| Your objective |
Below are lines of data, and only some are wanted. Please repeat exactly those from the line that has "Identify the click" through the line that has "Privacy policy (817, 1108)".

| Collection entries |
────────────────────
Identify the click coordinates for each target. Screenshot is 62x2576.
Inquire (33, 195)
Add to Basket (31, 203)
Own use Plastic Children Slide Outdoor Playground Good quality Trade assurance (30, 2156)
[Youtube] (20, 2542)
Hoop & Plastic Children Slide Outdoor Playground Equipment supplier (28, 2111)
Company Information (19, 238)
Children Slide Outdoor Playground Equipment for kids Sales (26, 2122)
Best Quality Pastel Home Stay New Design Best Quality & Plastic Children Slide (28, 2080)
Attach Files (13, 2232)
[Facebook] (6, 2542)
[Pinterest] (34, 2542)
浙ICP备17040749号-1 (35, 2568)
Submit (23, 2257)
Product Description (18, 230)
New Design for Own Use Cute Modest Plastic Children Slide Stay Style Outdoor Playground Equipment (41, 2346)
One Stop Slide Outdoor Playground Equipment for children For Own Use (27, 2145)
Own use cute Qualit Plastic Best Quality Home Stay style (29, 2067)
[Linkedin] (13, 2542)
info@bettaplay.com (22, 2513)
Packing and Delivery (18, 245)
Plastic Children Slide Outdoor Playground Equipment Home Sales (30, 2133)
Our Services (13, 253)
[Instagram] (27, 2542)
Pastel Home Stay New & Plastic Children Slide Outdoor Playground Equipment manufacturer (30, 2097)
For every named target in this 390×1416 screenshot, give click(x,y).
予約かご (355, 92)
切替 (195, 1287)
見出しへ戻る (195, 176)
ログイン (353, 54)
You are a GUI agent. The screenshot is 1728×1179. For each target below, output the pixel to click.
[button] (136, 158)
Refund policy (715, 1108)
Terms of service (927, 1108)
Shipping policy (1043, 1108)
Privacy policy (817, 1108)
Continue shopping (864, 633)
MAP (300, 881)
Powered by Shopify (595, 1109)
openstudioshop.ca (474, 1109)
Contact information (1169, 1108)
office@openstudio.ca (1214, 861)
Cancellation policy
────────────────────
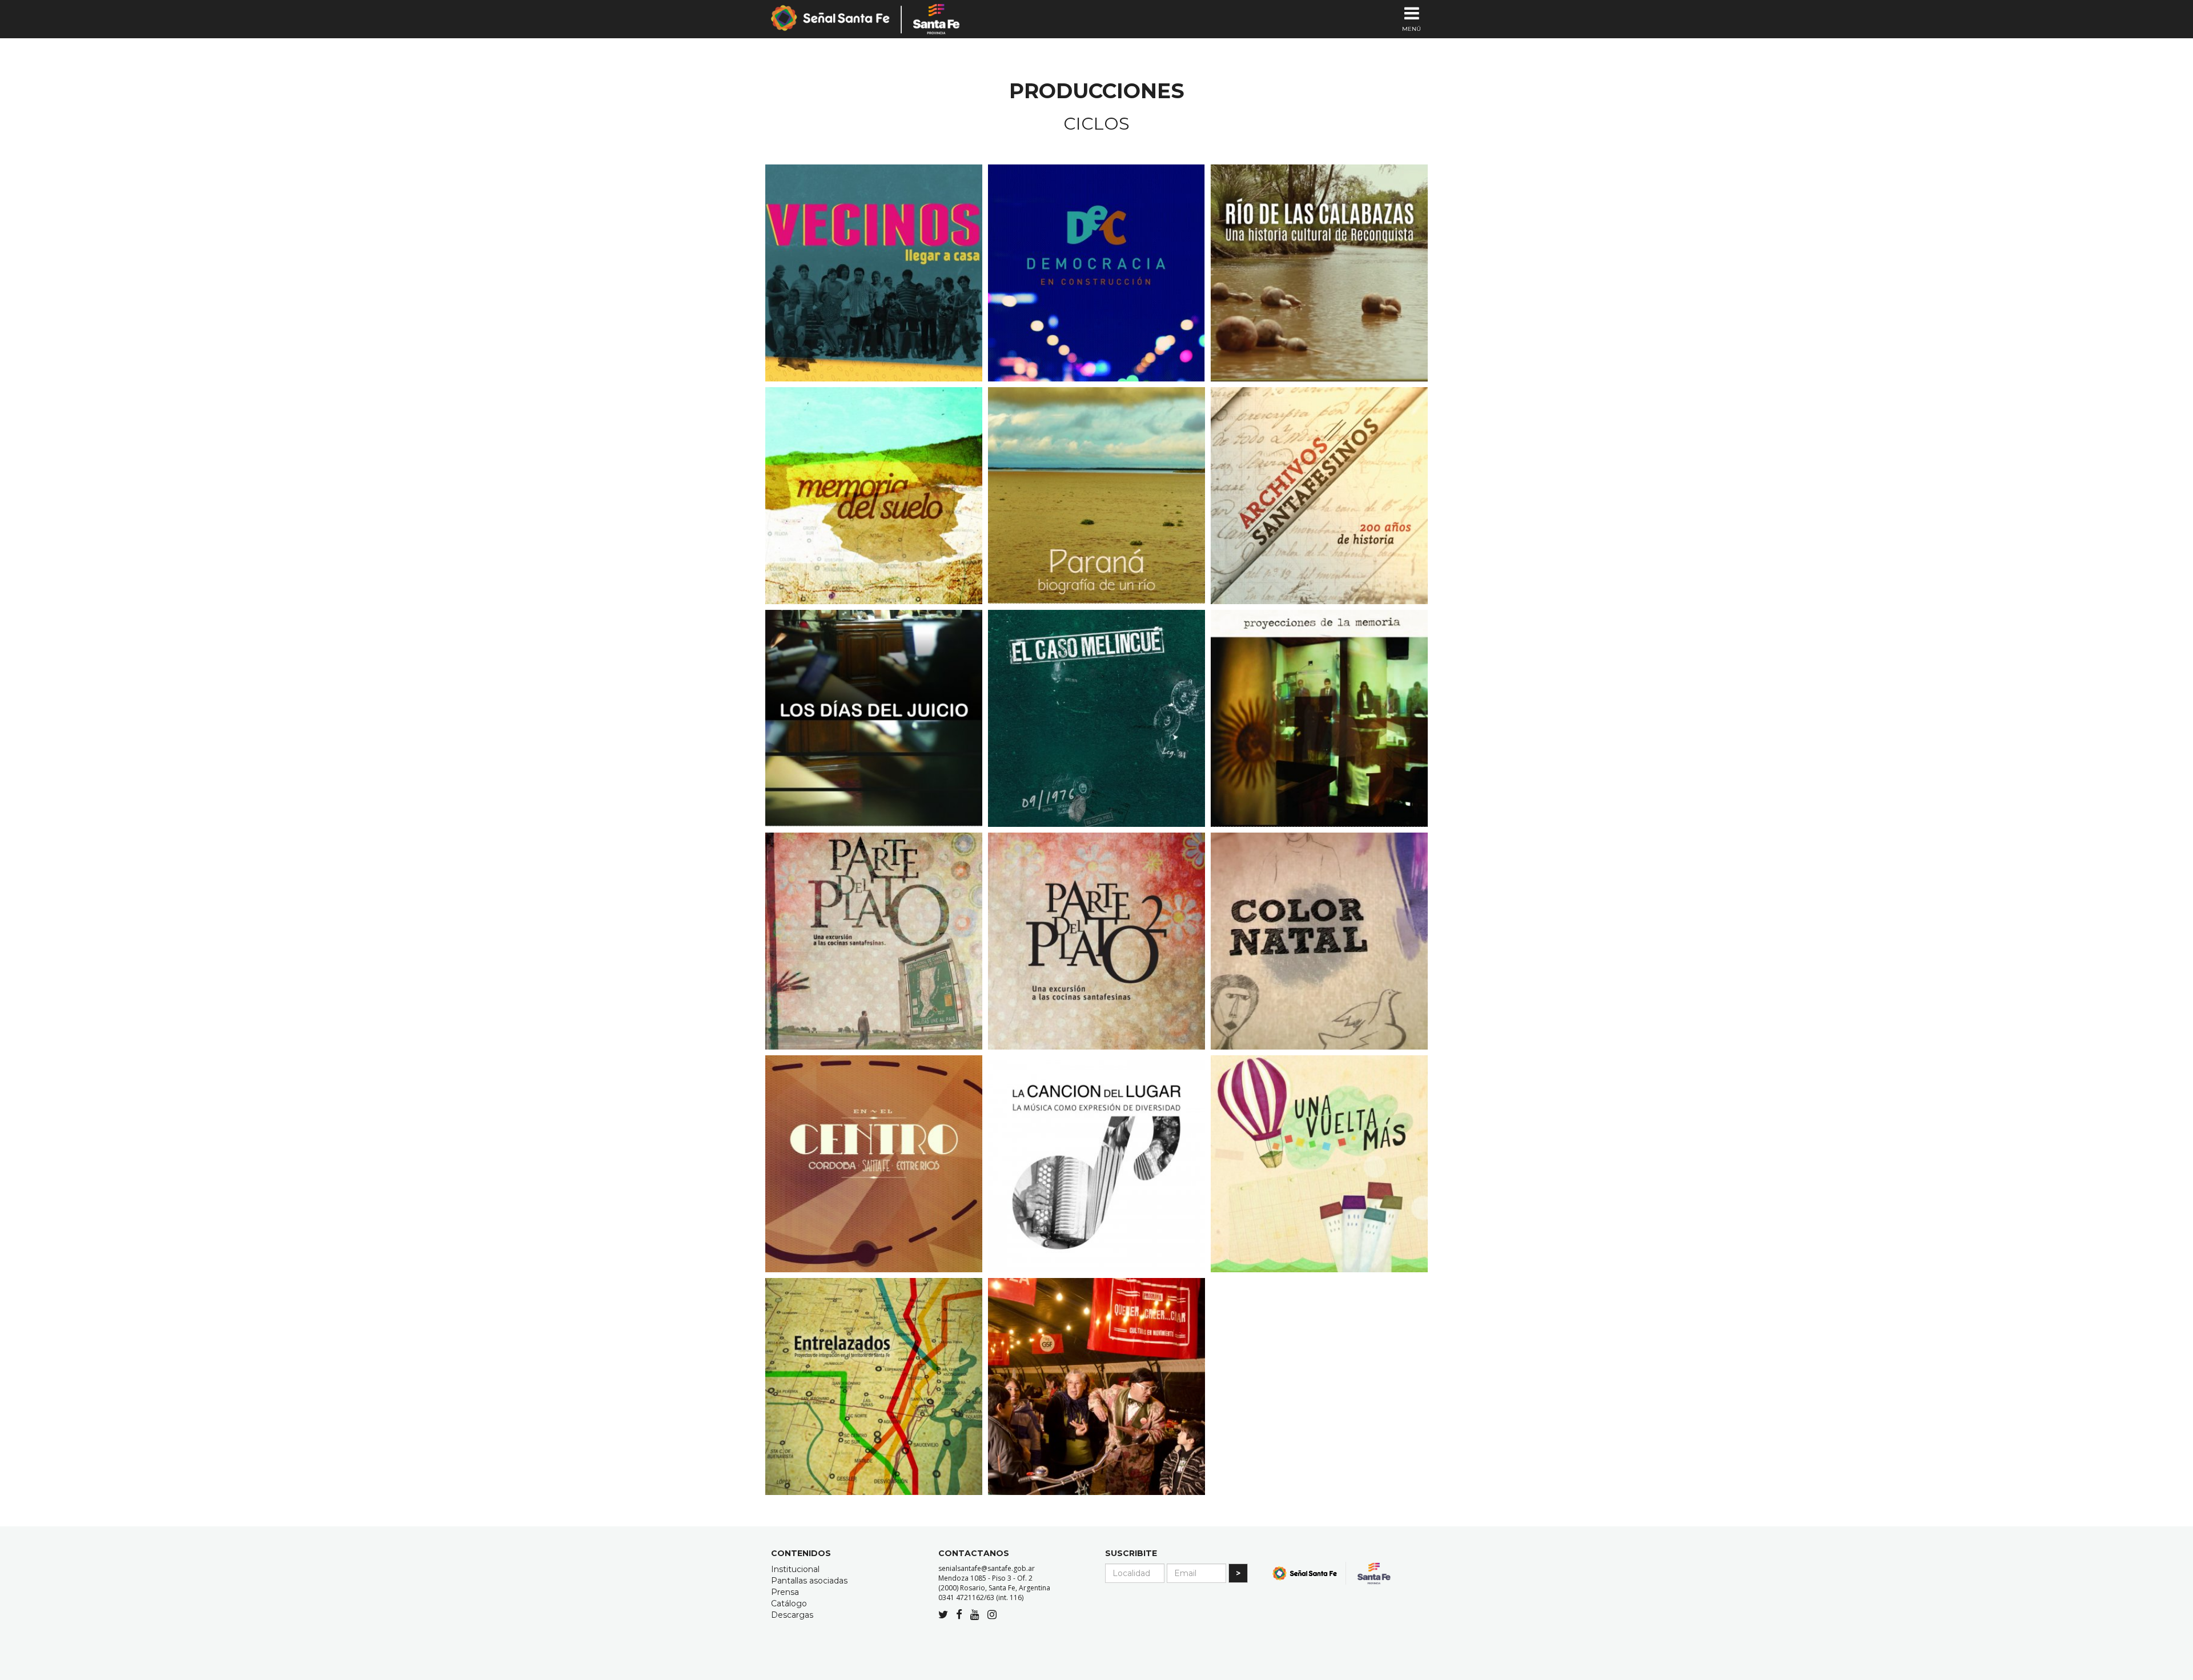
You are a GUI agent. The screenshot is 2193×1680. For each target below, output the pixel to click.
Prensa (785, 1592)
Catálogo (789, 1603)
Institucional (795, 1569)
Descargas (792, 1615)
────────────────────
| Answer for the task |
Identify the click coordinates for each target. Screenshot is 62x2576.
Inquire (33, 195)
Add to Basket (31, 203)
Own use Plastic Children Slide Outdoor Playground Good quality Trade assurance (30, 2156)
[Youtube] (20, 2542)
Hoop & Plastic Children Slide Outdoor Playground Equipment supplier (28, 2111)
Company Information (19, 238)
Children Slide Outdoor Playground Equipment for kids Sales (26, 2122)
Best Quality Pastel Home Stay New Design Best Quality & Plastic Children Slide (28, 2080)
Attach Files (13, 2232)
[Facebook] (6, 2542)
[Pinterest] (34, 2542)
浙ICP备17040749号-1 (35, 2568)
Submit (23, 2257)
Product Description (18, 230)
New Design for Own Use Cute Modest Plastic Children Slide Stay Style Outdoor Playground Equipment (41, 2346)
One Stop Slide Outdoor Playground Equipment for children For Own Use (27, 2145)
Own use cute Qualit Plastic Best Quality Home Stay style (29, 2067)
[Linkedin] (13, 2542)
info@bettaplay.com (22, 2513)
Packing and Delivery (18, 245)
Plastic Children Slide Outdoor Playground Equipment Home Sales (30, 2133)
Our Services (13, 253)
[Instagram] (27, 2542)
Pastel Home Stay New & Plastic Children Slide Outdoor Playground Equipment manufacturer (30, 2097)
For every named target in this 390×1416 screenshot, give click(x,y).
予約かご (355, 92)
切替 (195, 1287)
見出しへ戻る (195, 176)
ログイン (353, 54)
You are a GUI agent. The screenshot is 1728×1179. For each target below, output the pixel to click.
[button] (136, 158)
Refund policy (715, 1108)
Terms of service (927, 1108)
Shipping policy (1043, 1108)
Privacy policy (817, 1108)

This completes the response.